Özer AKDEMİR
İzmir
İzmir
Batı Anadolu’nun jeolojik özellikleri nedeniyle adeta bir
açık hava müzesi olması gereken Beşparmak (Latmos) Dağları ne yazık ki maden
ocakları tarafından her geçen gün biraz daha tahrip ediliyor. Dağın hemen her
yanında pıtrak gibi çoğalan maden ocakları tarihi, kültürü, eşsiz jeolojik
yapıyı ve dağın üzerindeki tüm canlı yaşamını geri dönülemez biçimde yok
ediyor.
Tarih öncesi kaya resimleri, dünyada çok ender gnays
kayaların zaman içerisinde aldığı jeolojik yapısı, bitki örtüsü ve yaban
hayvanı varlığı ile tüm dünyanın ilgisini çeken Beşparmak Dağları, Aydın-Muğla
il sınırları içerisinde yer almakta. 8500 yıllık kaya resimlerinin kaç
tanesinin dağdaki maden ocakları tarafından tahrip edildiği bilinmiyor.

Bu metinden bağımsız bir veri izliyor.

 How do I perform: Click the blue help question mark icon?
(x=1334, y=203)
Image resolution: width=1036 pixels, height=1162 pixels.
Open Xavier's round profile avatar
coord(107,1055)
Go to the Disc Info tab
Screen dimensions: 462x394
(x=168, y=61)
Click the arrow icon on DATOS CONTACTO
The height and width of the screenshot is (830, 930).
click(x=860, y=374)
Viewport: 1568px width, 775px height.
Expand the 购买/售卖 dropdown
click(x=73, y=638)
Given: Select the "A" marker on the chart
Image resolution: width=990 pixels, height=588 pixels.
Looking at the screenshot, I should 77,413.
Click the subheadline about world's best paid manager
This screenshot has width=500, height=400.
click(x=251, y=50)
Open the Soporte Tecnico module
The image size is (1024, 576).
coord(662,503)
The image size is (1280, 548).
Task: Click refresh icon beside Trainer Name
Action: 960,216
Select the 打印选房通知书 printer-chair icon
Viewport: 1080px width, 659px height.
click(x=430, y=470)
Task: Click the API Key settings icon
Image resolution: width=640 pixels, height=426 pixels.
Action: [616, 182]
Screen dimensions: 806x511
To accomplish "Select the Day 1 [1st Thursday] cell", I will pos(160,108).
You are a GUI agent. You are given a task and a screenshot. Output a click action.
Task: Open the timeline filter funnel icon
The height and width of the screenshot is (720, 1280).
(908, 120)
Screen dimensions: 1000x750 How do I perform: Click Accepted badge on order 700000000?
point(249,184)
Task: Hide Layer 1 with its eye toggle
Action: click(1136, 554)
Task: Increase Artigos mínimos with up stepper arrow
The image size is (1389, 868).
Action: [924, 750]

Ekoturizm potansiyeli son derece yüksek olan dağların bugünkü içler acısı hali
Aydın Çevre Mücadelesi Platformu’nun (AYÇEM) yaptığı gezide de gözler önüne
serildi. Platform üyelerinin Beşparmak Dağları'na yaptığı gezi, dağların maden
ocakları tarafından geri dönülemez biçimde tahrip edildiği ve dağın her yanının
adeta maden yaraları ile kaplı olduğunu ortaya koydu.
FISTIK ÇAMLARI, ENDEMİK TÜRLER, HAYVANLAR...
Platform, maden ocaklarının yarattığı tahribat nedeniyle
Türkiye’de lokal yayılım gösteren fıstık çam ormanları, 7’si endemik olmak
üzere toplam 22 adet bitki taksonu ve hayvanların tehlike altında olduğunu
açıkladı.
AYÇEM sözcüsü Dr. Metin Aydın, Beşparmak Dağlarındaki
Çavdar-Avşar köyleri arasında yer alan bölgedeki çevre sorunlarını
yerinde tespit etmeye yönelik iki yıl önce de bir gezi yaptıklarını aktararak,
“Çavdar köyüne yaptığımız ziyarette köylülerin en önemli şikayeti köylerinden
her gün geçen maden ocaklarına ait 150-200 adet ağır tonajlı araçların
yarattığı gürültü, toz, yoğun trafik, evlerde çatlakların oluşması idi. Köylüler
bu tozlara bağlı arı ölümlerinin arttığını, çam fıstık ağaçlarında hastalıklar
ve ürün kalitesinde azalma olmaya başladığını da söylemişti.” dedi.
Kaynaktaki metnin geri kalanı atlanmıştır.